++++ SOURCE TEXT ++++

HARRISBURG - Among the legislators who have said farewell to the House and Senate in recent weeks are a few who have served in the General Assembly for longer than some of their youngest colleagues have been alive.
There's Rep. Mark Cohen, the Philadelphia Democrat who has served in the House since a special election in 1974. There's Rep. Dwight Evans, who joined the Philadelphia delegation in 1981 and left this month to represent the city in Congress.
From Western Pennsylvania, there's Sen. John Wozniak, a Johnstown Democrat who joined the House in 1981 and went on to the Senate in 1997. And Rep. Pete Daley (D., California), first sworn in in 1983.
A handful of current legislators weren't even born by the time Daley took office. He arrived at age 32, having already served as mayor of his hometown of California.
"It was a whole different world in the legislature," said Daley, who chose this year not to seek another term. "The freshmen members had very little input, if any input at all. . . . They didn't coddle us, like they do today."

++++

◆ WHAT THIS TASK INVOLVES
According to the article on departing Pennsylvania legislators, what office had Pete Daley held before taking his House seat? The rows have nothing to do with the exercise.

++++ GIVEN RECORDS ++++

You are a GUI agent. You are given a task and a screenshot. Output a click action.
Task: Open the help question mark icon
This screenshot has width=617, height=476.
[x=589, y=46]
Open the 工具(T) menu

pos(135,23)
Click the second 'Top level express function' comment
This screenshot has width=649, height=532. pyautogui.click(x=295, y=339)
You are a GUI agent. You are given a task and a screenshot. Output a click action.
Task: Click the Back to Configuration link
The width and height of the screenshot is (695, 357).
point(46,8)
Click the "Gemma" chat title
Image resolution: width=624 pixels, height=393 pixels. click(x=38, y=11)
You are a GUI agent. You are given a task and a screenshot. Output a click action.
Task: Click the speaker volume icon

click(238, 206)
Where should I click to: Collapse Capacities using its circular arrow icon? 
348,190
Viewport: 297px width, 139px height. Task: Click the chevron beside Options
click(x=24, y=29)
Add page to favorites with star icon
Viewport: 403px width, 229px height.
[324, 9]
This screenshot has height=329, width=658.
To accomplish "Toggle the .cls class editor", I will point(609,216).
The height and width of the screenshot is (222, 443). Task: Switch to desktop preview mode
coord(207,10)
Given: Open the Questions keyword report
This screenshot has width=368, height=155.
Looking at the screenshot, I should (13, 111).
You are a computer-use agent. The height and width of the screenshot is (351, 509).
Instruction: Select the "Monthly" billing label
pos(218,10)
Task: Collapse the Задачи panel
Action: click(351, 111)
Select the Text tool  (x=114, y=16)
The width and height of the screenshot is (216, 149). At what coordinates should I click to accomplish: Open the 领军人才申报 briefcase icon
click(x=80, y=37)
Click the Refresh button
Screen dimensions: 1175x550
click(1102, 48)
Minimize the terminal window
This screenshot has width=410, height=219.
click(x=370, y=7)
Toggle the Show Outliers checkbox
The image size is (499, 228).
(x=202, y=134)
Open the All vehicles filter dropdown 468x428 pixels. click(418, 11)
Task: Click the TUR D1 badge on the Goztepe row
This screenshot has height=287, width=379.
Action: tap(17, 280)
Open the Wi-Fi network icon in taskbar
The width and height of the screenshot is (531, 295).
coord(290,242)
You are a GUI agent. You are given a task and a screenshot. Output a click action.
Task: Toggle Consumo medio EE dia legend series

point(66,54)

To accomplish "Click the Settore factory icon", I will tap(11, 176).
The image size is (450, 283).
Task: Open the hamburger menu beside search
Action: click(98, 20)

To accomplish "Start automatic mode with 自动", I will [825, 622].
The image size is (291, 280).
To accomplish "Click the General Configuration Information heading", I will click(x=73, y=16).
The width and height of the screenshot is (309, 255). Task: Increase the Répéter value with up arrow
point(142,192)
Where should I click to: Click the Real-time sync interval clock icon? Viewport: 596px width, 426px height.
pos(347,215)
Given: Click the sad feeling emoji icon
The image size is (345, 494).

++++

◆ EXPECTED ANSWER
Mayor of his hometown of California.